## Direction
Rewrite every row below with "Instruction" changed to "Directive" wherever it occurs, keeping everything else the same, and omit the pictures.

## Input data
<<<<

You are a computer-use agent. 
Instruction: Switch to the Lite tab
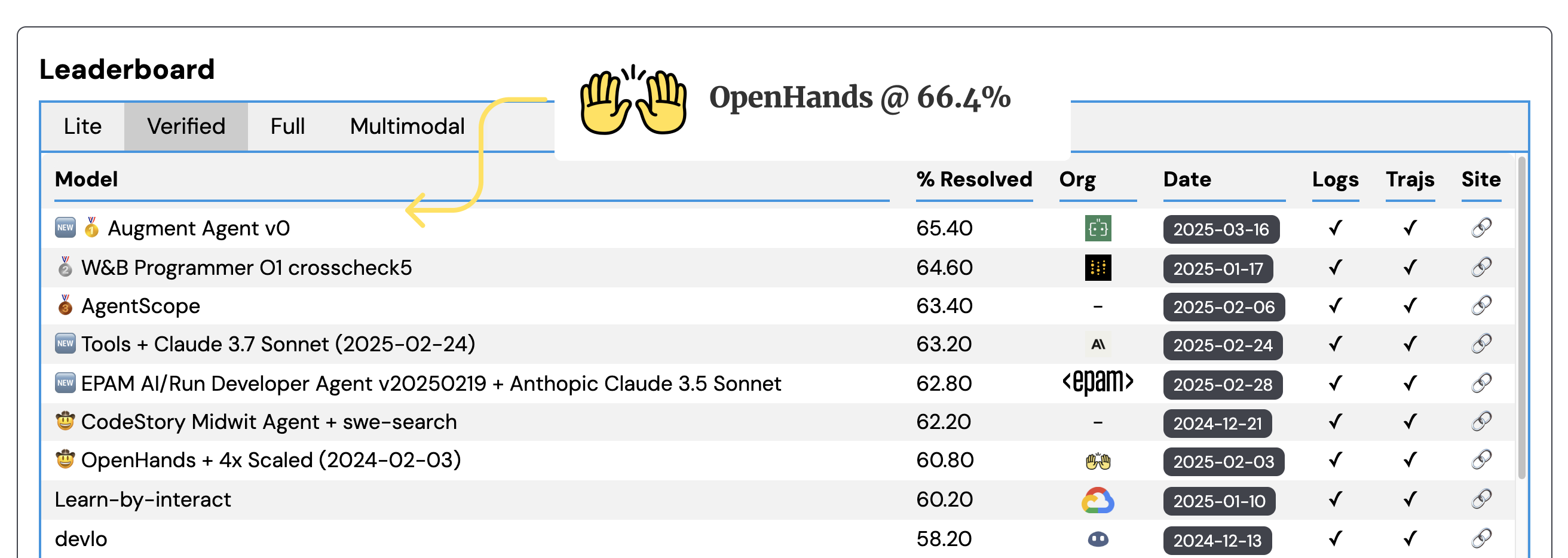tap(83, 126)
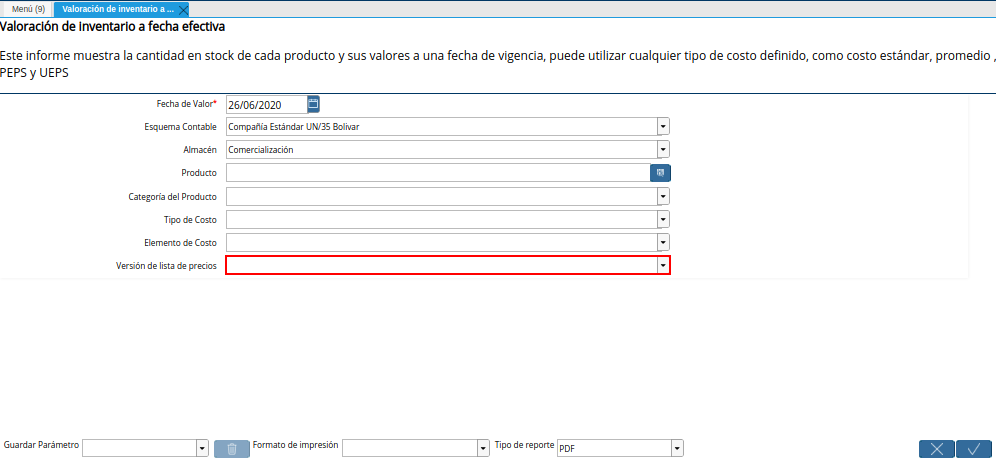Viewport: 996px width, 459px height.
Task: Expand the Tipo de reporte dropdown
Action: click(677, 448)
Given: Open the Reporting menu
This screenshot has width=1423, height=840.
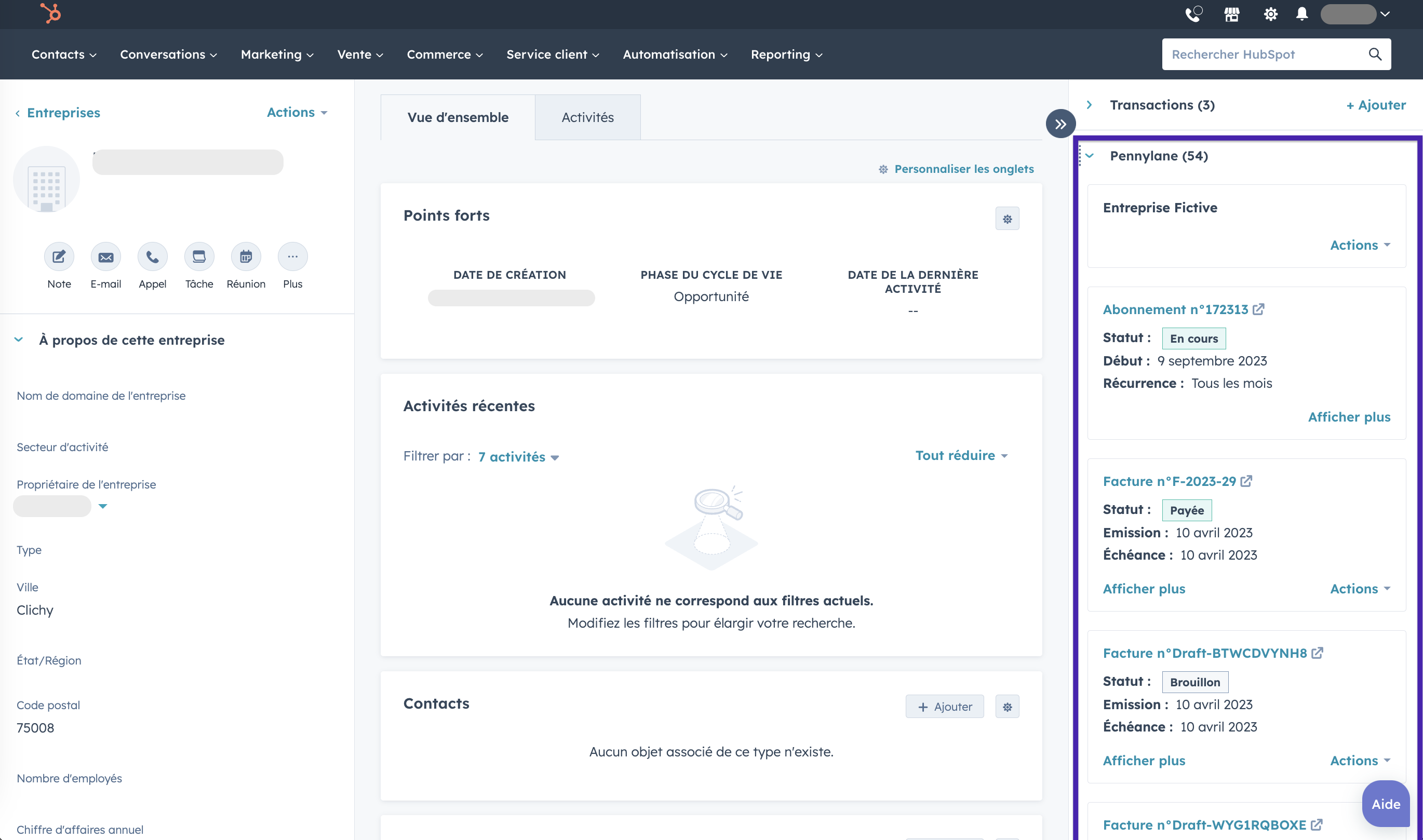Looking at the screenshot, I should pos(786,55).
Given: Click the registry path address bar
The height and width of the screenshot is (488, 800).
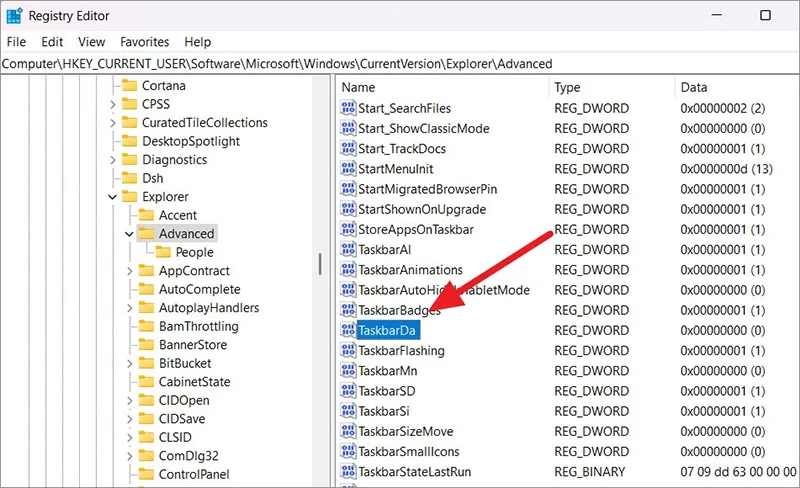Looking at the screenshot, I should 400,64.
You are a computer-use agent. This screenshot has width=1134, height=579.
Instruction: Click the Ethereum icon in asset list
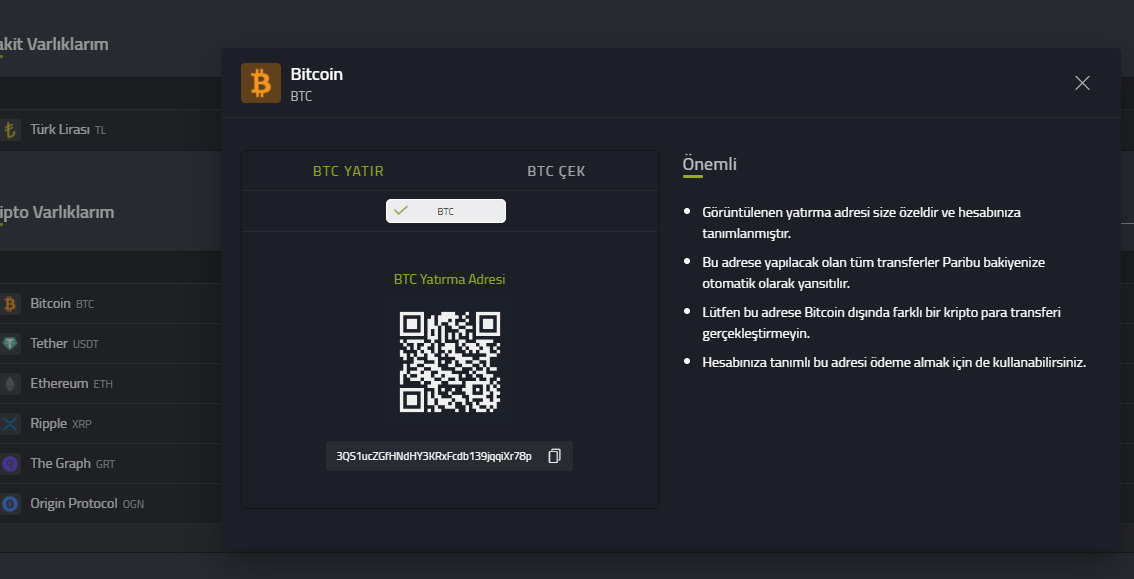(10, 384)
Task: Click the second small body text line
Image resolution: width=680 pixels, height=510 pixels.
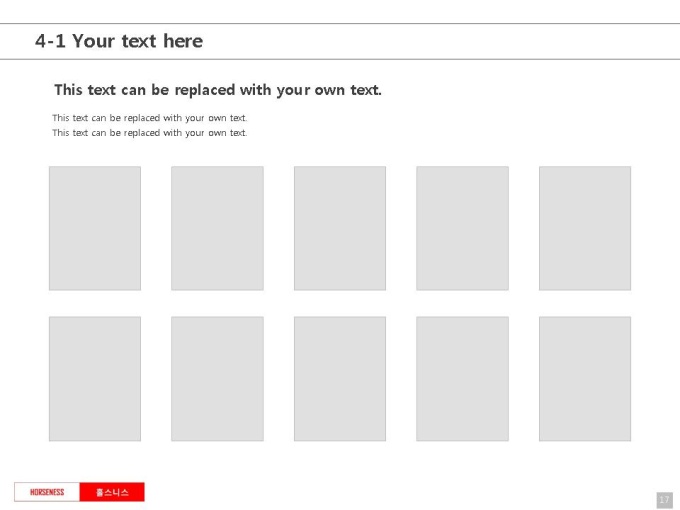Action: coord(150,133)
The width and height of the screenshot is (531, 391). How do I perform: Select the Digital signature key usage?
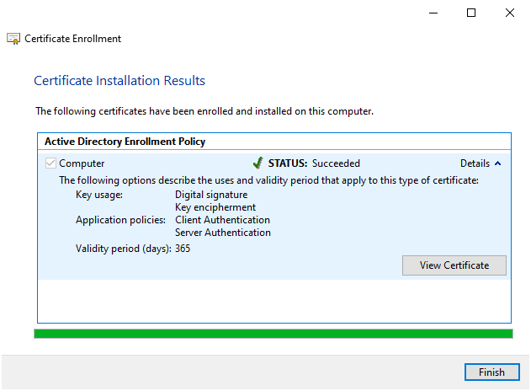point(211,195)
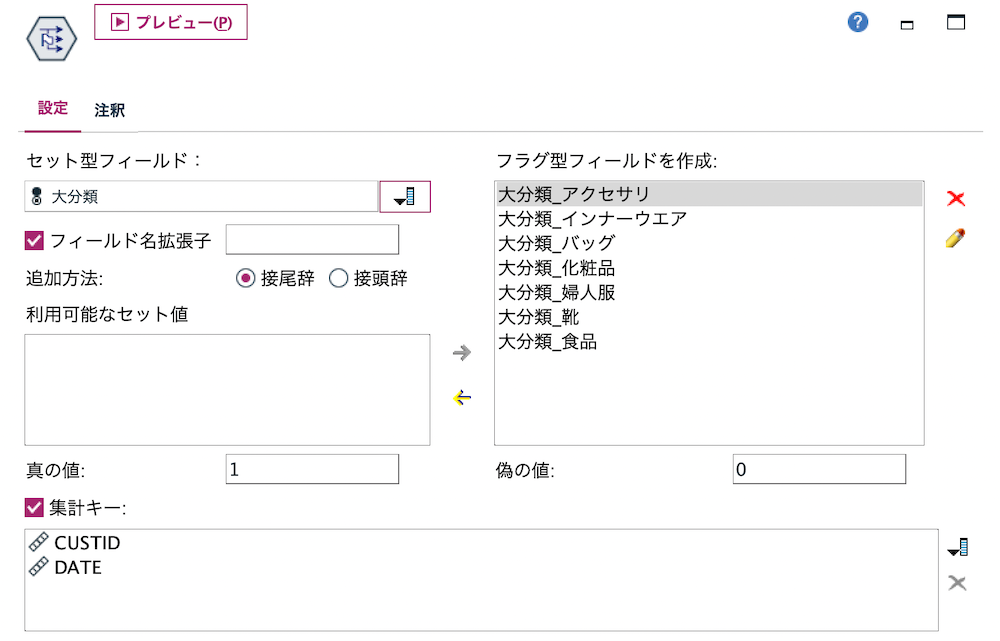Click the pencil edit icon
Image resolution: width=1000 pixels, height=641 pixels.
pyautogui.click(x=956, y=239)
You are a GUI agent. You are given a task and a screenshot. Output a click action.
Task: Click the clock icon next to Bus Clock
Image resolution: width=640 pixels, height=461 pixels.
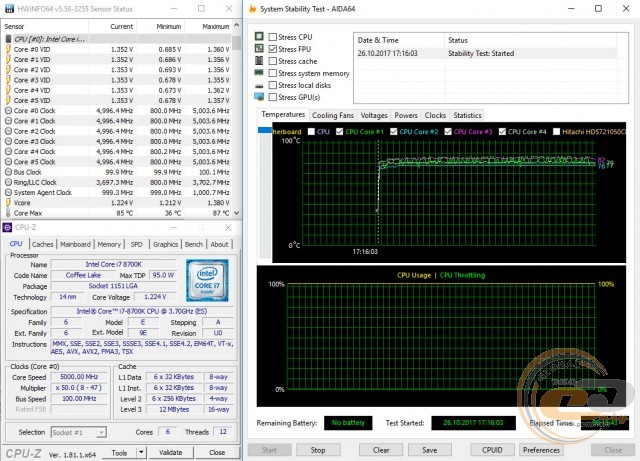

>>>>

## Solution
You are a computer-use agent. 
Directive: Switch to the Lite tab
tap(83, 126)
Viewport: 996px width, 459px height.
Task: Expand the Tipo de reporte dropdown
Action: click(677, 448)
Given: Open the Reporting menu
This screenshot has width=1423, height=840.
Looking at the screenshot, I should pos(786,55).
Given: Click the registry path address bar
The height and width of the screenshot is (488, 800).
Looking at the screenshot, I should 400,64.
You are a computer-use agent. This screenshot has width=1134, height=579.
Directive: Click the Ethereum icon in asset list
(10, 384)
Task: Click the second small body text line
Image resolution: width=680 pixels, height=510 pixels.
Action: coord(150,133)
The width and height of the screenshot is (531, 391). How do I perform: Select the Digital signature key usage?
point(211,195)
Click the pencil edit icon
Image resolution: width=1000 pixels, height=641 pixels.
pyautogui.click(x=956, y=239)
You are a GUI agent. You are given a task and a screenshot. Output a click action.
Task: Click the clock icon next to Bus Clock
Image resolution: width=640 pixels, height=461 pixels.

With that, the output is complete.